За окном уже начало синеть, тени вытянулись чуть не до горизонта, а другой его стороны готово было вот-вот коснуться алое зимнее солнце. Почерневшие бревна домов, изукрашенные морозом окошки, заборы, высоченные сугробы – все облилось розовым, а снег заискрился пожарными всполохами. В избу вернулся Илья, завозился у печки, сунул в тепло какой-то чугунок. Писарь не спеша собирал свой инструмент: уложил перья в картонную коробочку, закрутил пузырек с чернилами. Волошин собрал опросные листы, сунул в папочку и уже минут пять вопросительно поглядывал на задумавшегося Маршала. Константин Павлович же, не обращая внимания ни на суету вокруг, ни на взгляды следователя, пытался ухватить какую-то мысль. Та виляла хвостом, будто дождавшийся возвращения хозяина Треф, но в руки (точнее, в голову) не давалась. Расфокусированный взгляд сошелся на собственном отражении в потемневшем окне, и, глядя в свои зачерненные подступающими сумерками глаза, Константин Павлович вспомнил.
– Стойте! Мы не всех опросили!
Движение в комнате замерло, теперь на Маршала смотрели с невысказанным вопросом уже три пары глаз.
– Там была еще женщина. Молодая, серьезная такая. В черном платке, и глаза как у Богородицы огромные. В правом углу стояла, у стены!
Илья вздохнул, уселся напротив Константина Павловича на лавку, снова собрал в кулак бороду – видно, так ему легче было говорить о том, о чем не хотелось.
– Это Стеша. Степанида Саввична Лукина. Она у нас блаженная, так, стало быть. Не говорит совсем.
– Блаженная? То есть как? Сумасшедшая?
Дьяк снова вздохнул, помолчал, пожевал губы.
– Не то чтоб дурочка. Даже наоборот. Она учительшей раньше работала. У нас тут школа для ребятни в Дне – ну, Дно, село, где станция. Хорошая была учительша. Но годе в восьмом, апосля Ильина дня, в един момент как подменили ее. Спать ложилась одна Стеша – приветливая, улыбчивая, с добрым словом для всякого, а проснулась другая, так, стало быть. Сперва вовсе из дому не выходила, заперлась и не отвечала никому. Ни света не зажигала, ни печки не топила. А когда на третий день мужики принялись дверь ломать – отворила. В черном, как смертушка. И с той поры ни слова никому не сказала. Даже в церкву когда приходит, встанет со свечечкой супротив Богоматери и глядит на нее, не моргает. Даже не крестится. Так, стало быть.
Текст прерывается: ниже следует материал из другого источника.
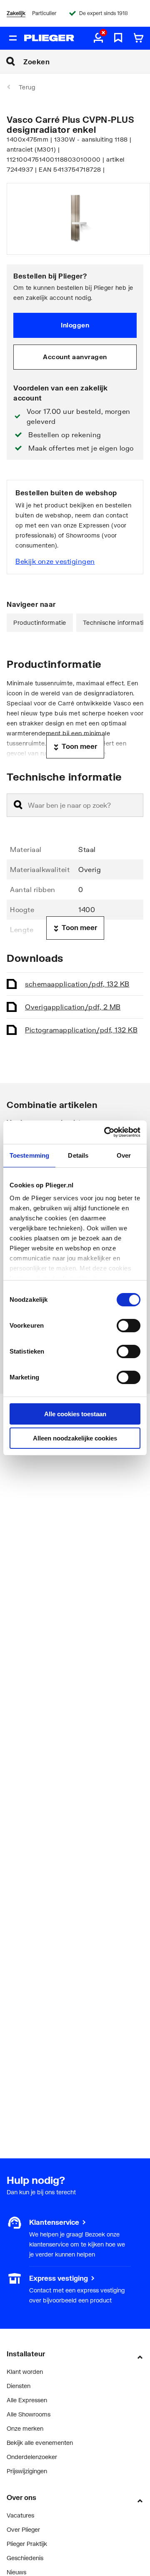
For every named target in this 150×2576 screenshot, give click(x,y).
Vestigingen (22, 2278)
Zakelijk (16, 13)
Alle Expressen (27, 2400)
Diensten (18, 2385)
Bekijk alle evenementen (40, 2442)
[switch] (128, 1325)
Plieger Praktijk (27, 2543)
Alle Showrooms (28, 2414)
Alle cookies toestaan (75, 1413)
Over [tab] (124, 1155)
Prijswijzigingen (27, 2471)
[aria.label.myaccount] (98, 38)
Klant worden (25, 2371)
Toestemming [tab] (29, 1155)
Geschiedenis (25, 2557)
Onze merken (25, 2428)
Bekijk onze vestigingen (55, 561)
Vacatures (20, 2515)
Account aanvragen (75, 356)
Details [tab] (78, 1155)
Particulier (44, 13)
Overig (73, 1007)
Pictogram (81, 1030)
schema (77, 984)
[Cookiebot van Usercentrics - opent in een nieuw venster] (105, 1132)
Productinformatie (39, 622)
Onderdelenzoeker (32, 2456)
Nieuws (16, 2572)
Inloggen (75, 325)
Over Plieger (23, 2529)
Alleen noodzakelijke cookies (75, 1438)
– Интересные метаморфозы. Может, обидел ее кто? – подал из-за стола голос писарь.
– Так кто ж теперь скажет-то? У нее пытали – молчит. Живет одна, боле спросить не у кого. Может, кто и знает чего, да язык прикусил – даже бабы ни об чем не брешут.
21 февраля 1912 года. Деревня Поповщина, Порховский уезд Псковской губернии. 18 часов 22 минуты
Константин Павлович молча курил у калитки дьячкова подворья, щурясь на быстро прячущийся за черный лес красный блин солнца. Из кривой дощатой будки вылезла мохнатая дворняжка, вся угольно-черная, но с белым правым ухом, потянулась, протяжно зевнула во всю пасть, грустно посмотрела на незнакомого мужчину, понюхала воздух и, видимо, решив, что вряд ли хозяин бы оставил без присмотра злого человека, поджав уши, медленно подползла к Маршалу, осторожно обнюхала брючину, замахала хвостом в репьях.
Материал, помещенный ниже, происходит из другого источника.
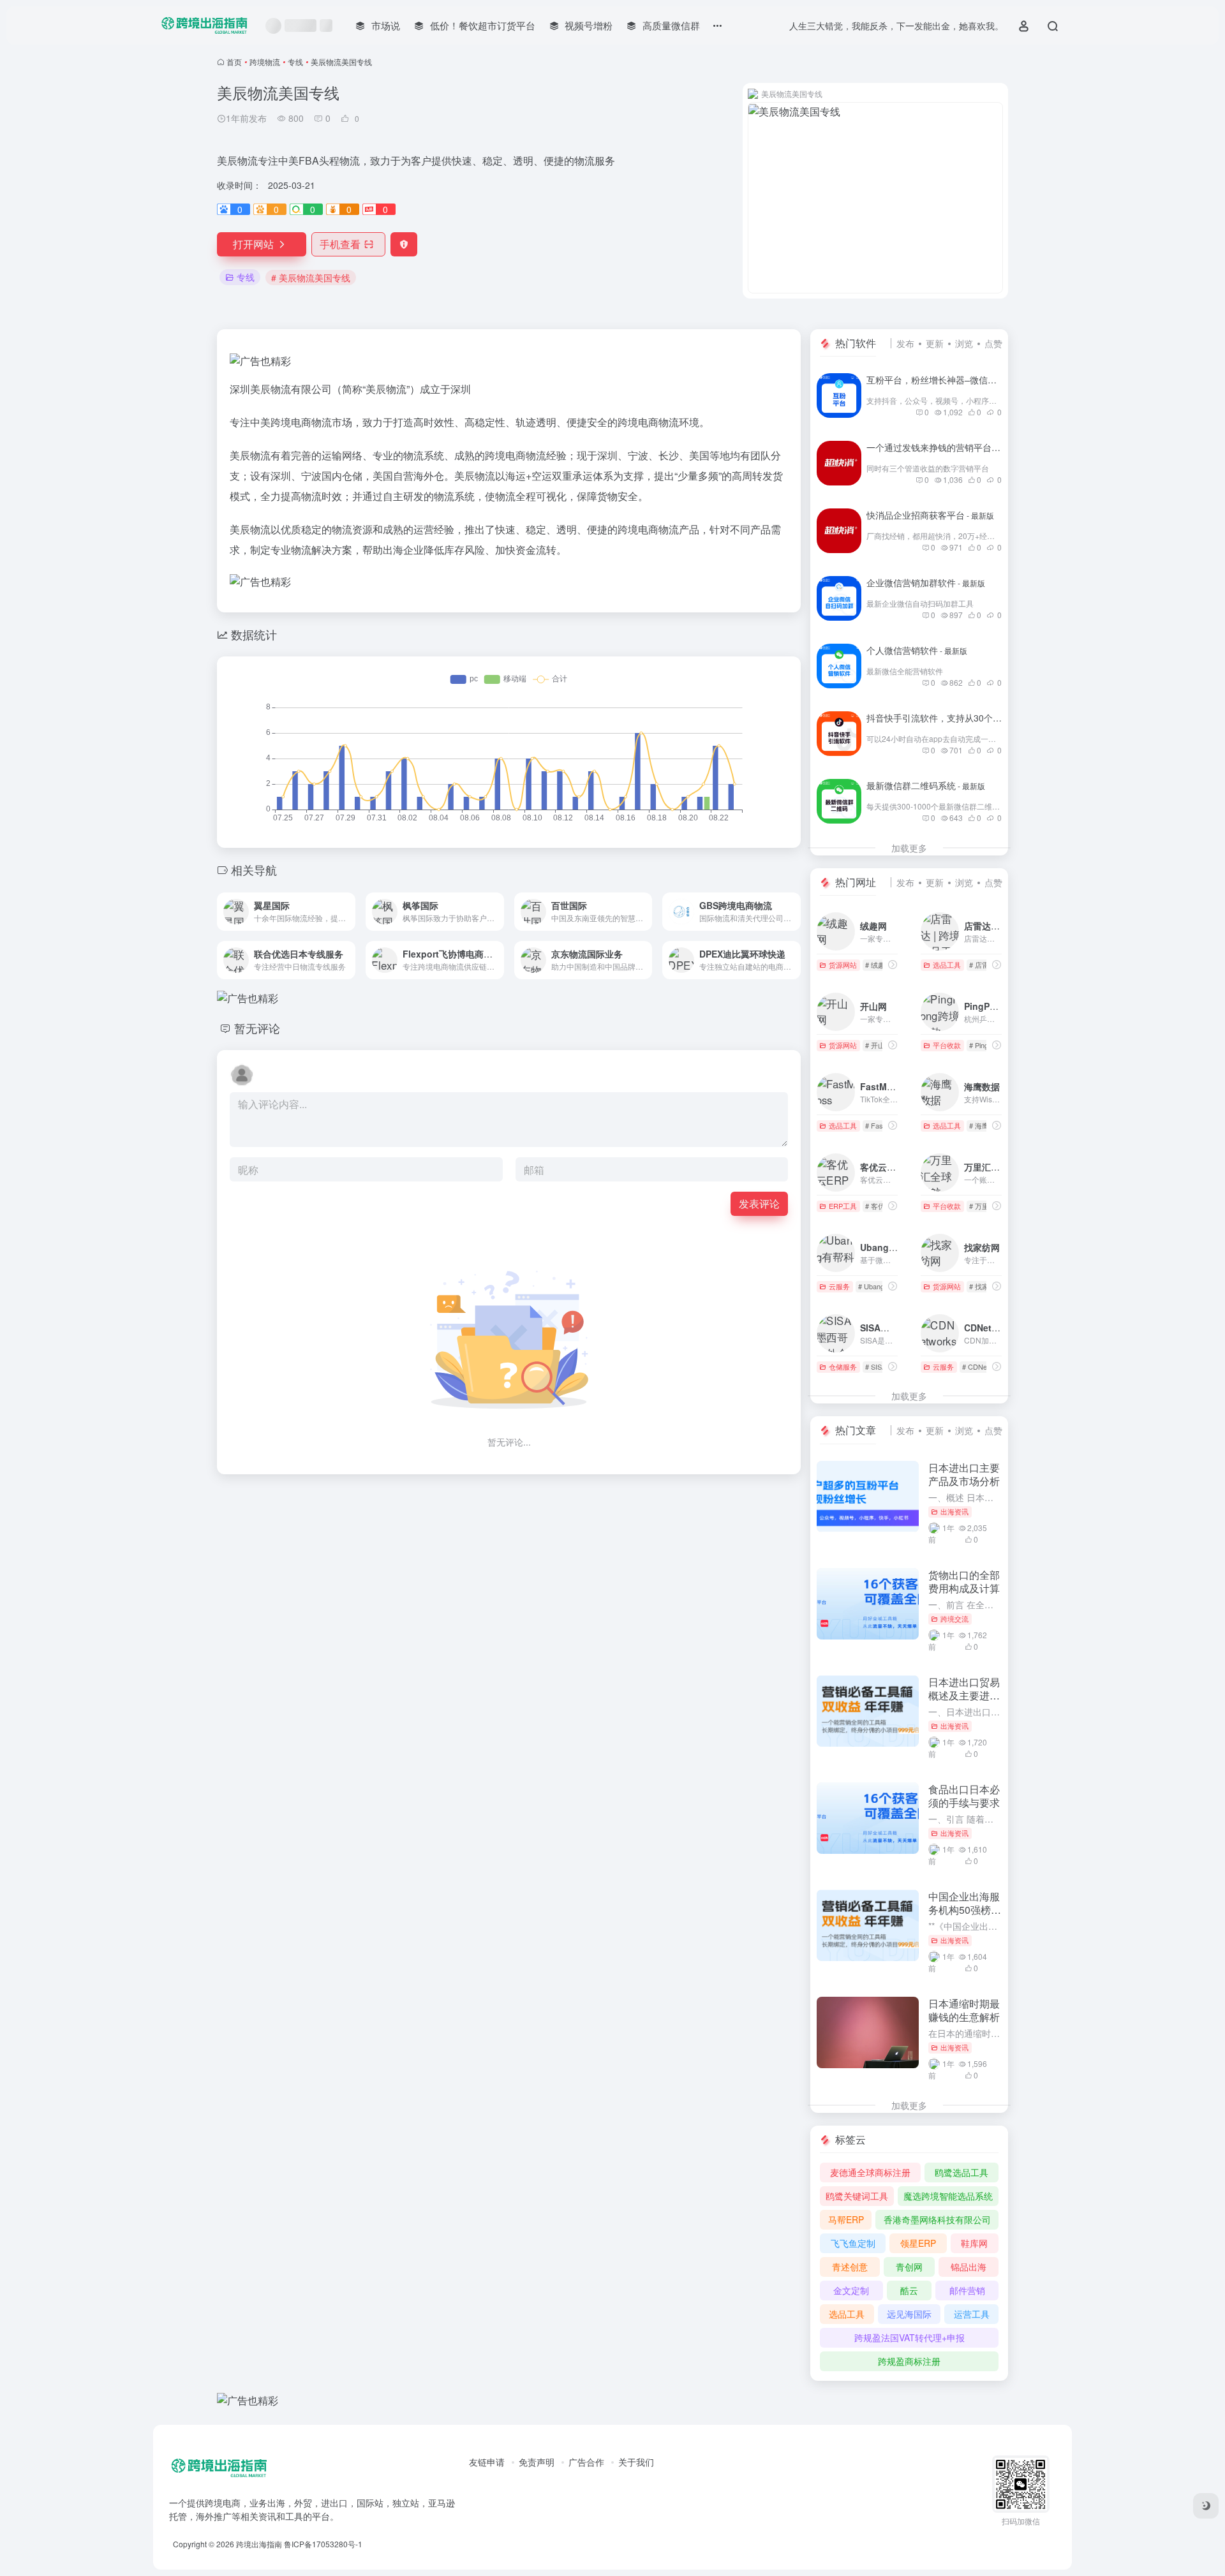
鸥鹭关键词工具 (857, 2195)
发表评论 (759, 1203)
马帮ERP (846, 2219)
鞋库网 (974, 2243)
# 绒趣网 (878, 964)
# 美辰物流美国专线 (310, 277)
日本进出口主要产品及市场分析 (964, 1474)
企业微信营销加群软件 (925, 582)
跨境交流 (954, 1618)
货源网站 (843, 964)
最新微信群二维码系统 (925, 785)
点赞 (993, 343)
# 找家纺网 (986, 1286)
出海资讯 (954, 1511)
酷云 (909, 2290)
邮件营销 (967, 2290)
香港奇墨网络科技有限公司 (937, 2219)
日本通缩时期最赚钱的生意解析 (964, 2010)
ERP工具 (843, 1206)
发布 (905, 343)
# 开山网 (878, 1045)
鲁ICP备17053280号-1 (323, 2543)
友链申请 (487, 2461)
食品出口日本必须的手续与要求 (964, 1796)
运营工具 (972, 2313)
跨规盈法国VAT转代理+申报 (909, 2337)
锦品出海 (968, 2266)
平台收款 (947, 1045)
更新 (935, 343)
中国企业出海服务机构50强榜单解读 (964, 1909)
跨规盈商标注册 (909, 2361)
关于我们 (636, 2461)
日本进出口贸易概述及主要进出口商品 (964, 1695)
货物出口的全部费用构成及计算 (964, 1581)
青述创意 (850, 2266)
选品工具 (947, 964)
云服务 (839, 1286)
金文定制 (851, 2290)
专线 (295, 61)
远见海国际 (909, 2313)
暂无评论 (257, 1027)
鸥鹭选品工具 (961, 2172)
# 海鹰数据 (986, 1125)
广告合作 (586, 2461)
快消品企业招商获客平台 (930, 514)
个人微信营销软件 (916, 650)
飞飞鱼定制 (853, 2243)
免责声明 (536, 2461)
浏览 (964, 343)
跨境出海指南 (259, 2543)
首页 (234, 61)
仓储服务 (843, 1366)
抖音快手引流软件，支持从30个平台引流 (962, 717)
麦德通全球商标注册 (870, 2172)
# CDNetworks (985, 1366)
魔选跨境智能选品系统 (948, 2195)
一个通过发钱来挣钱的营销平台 (943, 447)
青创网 (909, 2266)
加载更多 (909, 847)
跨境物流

– Что, псиной пахнет? – с улыбкой спросил сыщик, наклонился, почесал собаку за висящими ушами. – Где ж ты зимой репьев-то нахватала?
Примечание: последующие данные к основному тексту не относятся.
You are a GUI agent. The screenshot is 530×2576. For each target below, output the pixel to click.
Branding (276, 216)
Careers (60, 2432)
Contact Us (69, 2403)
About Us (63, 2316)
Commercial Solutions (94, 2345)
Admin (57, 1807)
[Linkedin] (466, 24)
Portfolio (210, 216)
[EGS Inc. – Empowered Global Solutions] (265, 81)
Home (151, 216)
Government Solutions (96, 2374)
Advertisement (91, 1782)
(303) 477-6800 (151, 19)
Скрипнула дверь домика, по ступенькам спустился Илья с котелком, наложил в долбленую миску какого-то дымящегося варева, и собака мигом забыла о новом знакомце, сменила фаворита, ткнулась мордой в еду и зачавкала.
Из дома вышли следователь с писарем и Трефом. Последний важно подошел к хозяину, сел рядом и презрительно покосился на шумную трапезу деревенской невежи.
– Ну что, Константин Павлович, пора на ночлег устраиваться. Мы с Прохором и Старковым останемся в общинной избе, а вас определили к старосте. Не «Астория», конечно, ну так и не столица же. Зато перины пуховые. Я вас провожу, а то у Лукича собаки лютые, не чета Илюхиной Белке.
– Лютые собаки? – Маршал удивленно посмотрел на Волошина. – Карп Савельевич, простите, но мы с вами два болвана! Илья Петрович!
Дьяк прекратил наглаживать собаку, обернулся на полицейского.
– Вы говорили, что у Симанова были злые собаки?
– Истинно так, – кивнул дьячок. – Днями они все на чепях сидели, а и то страх мимо их ходить, уж больно брехали свирепо. А на ночь он их и вовсе спускал, по двору бегали, стерегли, так, стало быть.
Волошин хлопнул себя по лбу так, что сбил с плешивой головы фуражку – та плюхнулась в снег.
– А и вправду ведь, не было собак, когда мы осматривали дом-то! И во дворе ни следов, ни самих.
К хозяйству Симановых прибыли уже затемно – солнце провалилось за деревья и как-то враз наступила ночь, в которой посреди синего поля черным скорбным утесом торчал дом – окна не светятся, собаки молчат, двери не хлопают. Ни бабьей песни, ни детского гомона – ушла жизнь из этого места.
Илья перекрестился, что-то пробормотал – не иначе отгонял нечистого тайным заговором. Дьячок сам напросился в сопровождающие, сказал, что негоже оставлять убиенных на ночь вовсе без молитвы, быстро запряг каурого мерина и нагнал полицейские сани на подъезде к симановскому подворью. За ним следом приплелась и черная Белка.
Ворота поддались легко, видно, за петлями следили, регулярно смазывали. Константин Павлович достал электрический фонарь, поводил лучом по двору.
– Там они обитают, слева, – чуть не шепотом прошелестел Илья, махнув рукавицей в темноту.
Маршал повернул руку, осветил большую добротную будку – почти сруб под соломенной крышей. Вход безжизненно чернел, на свет никто не вылез. Константин Павлович наклонился, посветил внутрь: соломенная подстилка, обглоданные кости, клочки серой шерсти, но самих «хозяев» нет.
– Треф! Ищи.
В который раз уже за этот длинный день Треф принялся выписывать узоры на снегу, закружил, запетлял. Дворняжка, высунув язык, с любопытством наблюдала за передвижениями городского гостя, а тот побороздил снежный покров и замер у накрытого дощатым щитом рубленого колодца.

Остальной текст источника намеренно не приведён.